Home sales in Singapore recorded a surprise 105 percent increase when compared to the month of May amid the coronavirus pandemic, the media reported.
During the period, developers in Singapore sold 998 non-landed private homes in the month of June. The previous month, developers sold 487 private homes in Singapore.
The home sales recorded in the month of June in Singapore was the highest in the last seven years, thus proving the resiliency of the market.
According to flash data released by real estate portal SRX Property rents for private apartments and Housing Board (HDB) flats in Singapore continued their decline amid the coronavirus pandemic.

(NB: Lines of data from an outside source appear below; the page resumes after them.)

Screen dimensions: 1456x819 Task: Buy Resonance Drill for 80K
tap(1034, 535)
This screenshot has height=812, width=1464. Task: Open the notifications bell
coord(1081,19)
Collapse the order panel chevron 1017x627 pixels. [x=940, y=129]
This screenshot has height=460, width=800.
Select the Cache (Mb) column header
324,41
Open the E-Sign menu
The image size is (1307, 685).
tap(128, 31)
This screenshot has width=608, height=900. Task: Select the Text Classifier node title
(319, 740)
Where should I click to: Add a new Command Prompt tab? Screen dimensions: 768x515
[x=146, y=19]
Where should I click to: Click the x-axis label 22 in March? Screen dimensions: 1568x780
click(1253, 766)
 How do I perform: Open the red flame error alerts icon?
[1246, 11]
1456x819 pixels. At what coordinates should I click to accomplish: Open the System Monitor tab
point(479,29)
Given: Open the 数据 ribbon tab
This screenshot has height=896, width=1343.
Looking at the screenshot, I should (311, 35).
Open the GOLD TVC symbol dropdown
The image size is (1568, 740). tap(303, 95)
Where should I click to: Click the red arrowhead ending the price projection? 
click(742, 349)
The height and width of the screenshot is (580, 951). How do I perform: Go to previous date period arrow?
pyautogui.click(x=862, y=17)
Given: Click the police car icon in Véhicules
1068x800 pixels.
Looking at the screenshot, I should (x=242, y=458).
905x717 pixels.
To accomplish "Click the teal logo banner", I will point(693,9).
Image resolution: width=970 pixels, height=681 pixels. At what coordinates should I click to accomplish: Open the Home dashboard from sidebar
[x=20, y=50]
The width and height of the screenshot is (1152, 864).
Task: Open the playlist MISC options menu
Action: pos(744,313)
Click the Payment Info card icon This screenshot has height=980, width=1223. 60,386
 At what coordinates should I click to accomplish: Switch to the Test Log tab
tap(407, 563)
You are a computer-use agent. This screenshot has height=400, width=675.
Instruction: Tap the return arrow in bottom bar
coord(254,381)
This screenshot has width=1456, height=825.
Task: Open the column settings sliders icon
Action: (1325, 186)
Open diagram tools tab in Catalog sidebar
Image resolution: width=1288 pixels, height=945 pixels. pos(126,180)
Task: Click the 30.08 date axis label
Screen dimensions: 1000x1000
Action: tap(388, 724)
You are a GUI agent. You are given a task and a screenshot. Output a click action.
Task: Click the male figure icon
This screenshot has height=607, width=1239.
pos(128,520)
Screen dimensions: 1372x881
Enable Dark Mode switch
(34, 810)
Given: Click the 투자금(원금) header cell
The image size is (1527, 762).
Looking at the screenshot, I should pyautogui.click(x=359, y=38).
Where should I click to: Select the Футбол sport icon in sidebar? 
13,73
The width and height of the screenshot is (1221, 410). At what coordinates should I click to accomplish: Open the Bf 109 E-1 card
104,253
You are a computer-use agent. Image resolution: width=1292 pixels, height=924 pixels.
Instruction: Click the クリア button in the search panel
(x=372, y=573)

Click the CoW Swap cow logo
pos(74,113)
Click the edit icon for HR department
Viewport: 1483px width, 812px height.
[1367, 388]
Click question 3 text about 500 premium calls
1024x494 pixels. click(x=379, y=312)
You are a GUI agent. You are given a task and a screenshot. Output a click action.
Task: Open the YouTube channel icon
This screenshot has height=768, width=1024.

Another report from real estate consultancy firm Cushman & Wakefield earlier this month revealed that property investment sales in Singapore also slumped in the first half of this year.
Investment sales dropped by 45 percent to $6.13 billion from $11.24 billion during the first six months of the previous year.
Christine Li, Cushman & Wakefield’s head of research for Singapore and South-east Asia said in the report, “In the absence of a catalyst, the sluggish market sentiment is expected to continue, with volume in the second half of the year unlikely to increase significantly.”
In the second quarter, preliminary investment volume stood at S$3.06 million, compared to $3.07 billion in the first three months of 2020.
Cushman & Wakefield said in a statement, “As there is uncertainty over the duration of the crisis and when tourism will return to the pre-pandemic levels, a significant proportion of hospitality asset owners could be seeking to exit the sector in favour of more stable asset classes, which could lead to some deals in future quarters.”